My name is Laurie Tavan, and I am known in various historical re-enactment venues under different names from different eras, usually royalty. I've portrayed Mary, Queen of Scots, Princess Elizabeth, and Queen Victoria, as well as various other nobility. These eminent roles have contributed to my addiction to sumptuous fabrics and ornately-decorated attire. Like many costumers, I began sewing casually at my mother's knee, sewing for dolls and such, but graduated to big girl dresses in 2001 when I began taking part in the local Renaissance faire circuit here in Northern California. Gowns and corsetry are my passions and I've made them my life's work.

I had never studied Italian Renaissance fashions, having been mostly involved in various British or Polish re-enactment groups, but I was very aware of Janet Arnold's indispensable publications detailing her work with extant garments, and last year had the supreme good fortune to be able to attend the Janet Arnold tribute colloquium in Florence, Italy. During this extraordinary event, I had the opportunity to view numerous extant garments and listen to well-studied people sharing their own research. After all that, I was compelled to make an Italian gown of my own.




Inspiration

One particular gown caught my eye - it was a red velvet gown circa 1562 that had recently been conserved and restored to its original configuration. It came from the Convent of San Matteo, and is currently held in the Museum of the Palazzo Real di Pisa. We saw it at the facility of the Center for Textile Restoration in Pisa, who carried out the restoration on the gown. I remembered it from Moda a Firenze (ISBN 8883048679, page 70), but it has now been rebuilt to include a train that I had to have. You can read more about the trip and see some additional photos of the gown here

 




Design Considerations

Now, who in their right mind constructs a trained gown for wearing to Renaissance Faire? No comment. I had a particular event in mind, my dame-ing to the Order of St. John of Jerusalem for my years of service to the Renaissance Faire community, and decided that for a one-time use and then future static display, a train was not impossible.

 

 

 That said, given the weather here in Northern California, I decided that velvet was probably not the best idea. Also, given my time constraints, highly ornate trim work was out of the question as well. Instead, I happened to have twenty yards of an ornate fabric that I'd purchased off another costumer. In fact, I'd bought a sample of it, brought it to show to her, and it turned out she'd just bought it - all of it - but eventually was convinced to part with it.

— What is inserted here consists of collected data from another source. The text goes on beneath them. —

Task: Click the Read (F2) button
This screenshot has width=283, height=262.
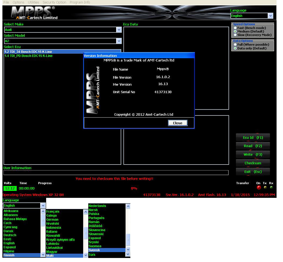Action: point(252,146)
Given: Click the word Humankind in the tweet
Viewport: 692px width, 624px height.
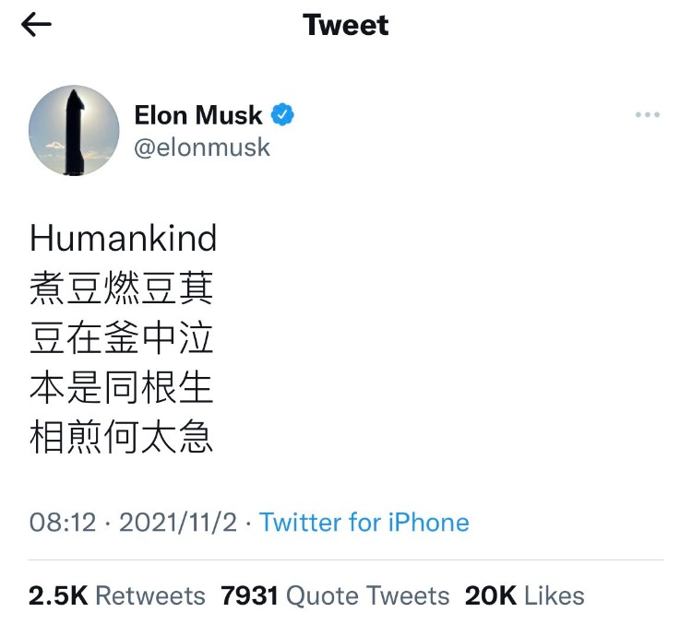Looking at the screenshot, I should (x=123, y=239).
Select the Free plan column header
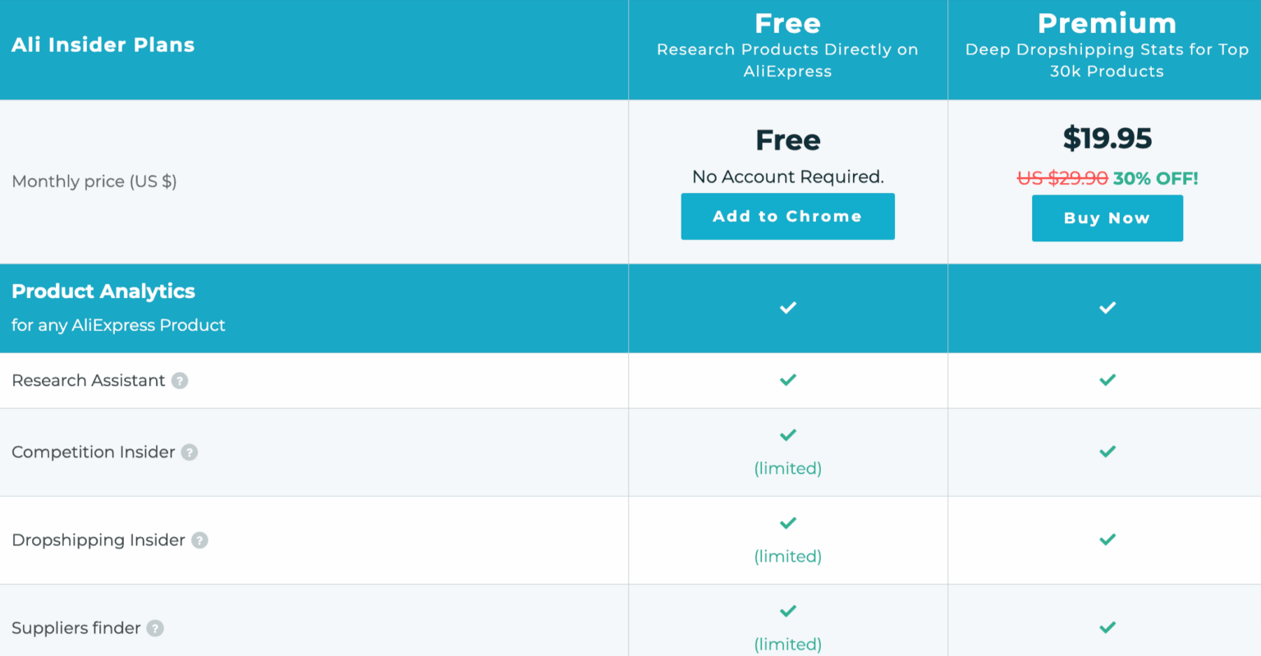Viewport: 1261px width, 656px height. tap(787, 24)
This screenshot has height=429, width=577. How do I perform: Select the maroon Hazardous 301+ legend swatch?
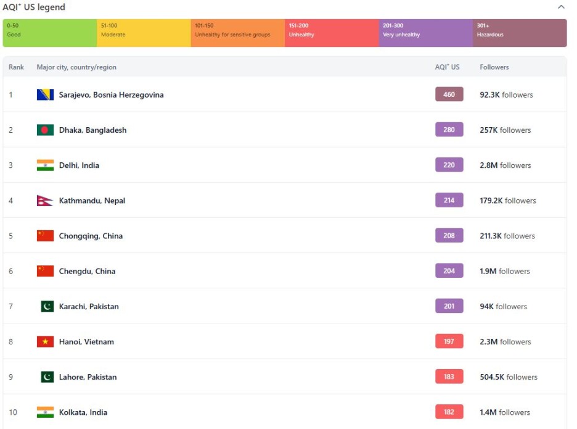tap(520, 33)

At the time I had no particular design in mind for the fabric, but once I saw the trained gown, I knew it would be perfect. The fabric is a gold and red silk damask pattern from Luigi Bevilacqua, and it has a depth of color and a rich shine that were over the top and a perfect match for a once-in-a-lifetime event.


To make the project more challenging, I decided that I was fed up with always buying new materials for outfits, and chose to work entirely from my current stash and remnants for this project. I succeeded in this goal - I purchased absolutely nothing new for this gown, working entirely from stock on hand and materials scavenged from other costuming.




Construction

To begin with, let's start with the various components that I had already constructed and re-purposed for this gown. First, the embroidered silk chemise/camicia, which I made a couple years ago for a different outfit. You can see in the picture (below, right) how I modified the neckline, adding an embroidered band shaped to match the Florentine bodice. You can read about the original construction at these links:  first, second, and third. This shows that I do have a bad habit of making my undergarments pretty. I am now making all my linens from...linen, but the silk is a luxurious touch, even if I wouldn't do it again. I now know that handkerchief-weight linen breathes better and wicks nicely.





       

 




 On top of the camicia I'm wearing a corded red linen petticoat for comfort, to prevent my skirts from sneaking between my legs while I walk. It's a simple, straight-panel cut skirt, pleated to a front and back band for ease of adjustment. The bottom edge is corded with 100% cotton clothesline using a cording foot. I made this petticoat for this project, but have since used it under several other outfits, always with satisfactory results.

 

Over the corded petticoat we have a pair of bodies and a skirt, both finished in the same red and gold fabric. These were also completed a couple years ago. I won't go into the question of whether or not corsets were worn in period - I chose to wear one and moved on. I would, however, like to learn more about undergarments of the period and the evolution of the stiffening of Italian bodices through the Renaissance period.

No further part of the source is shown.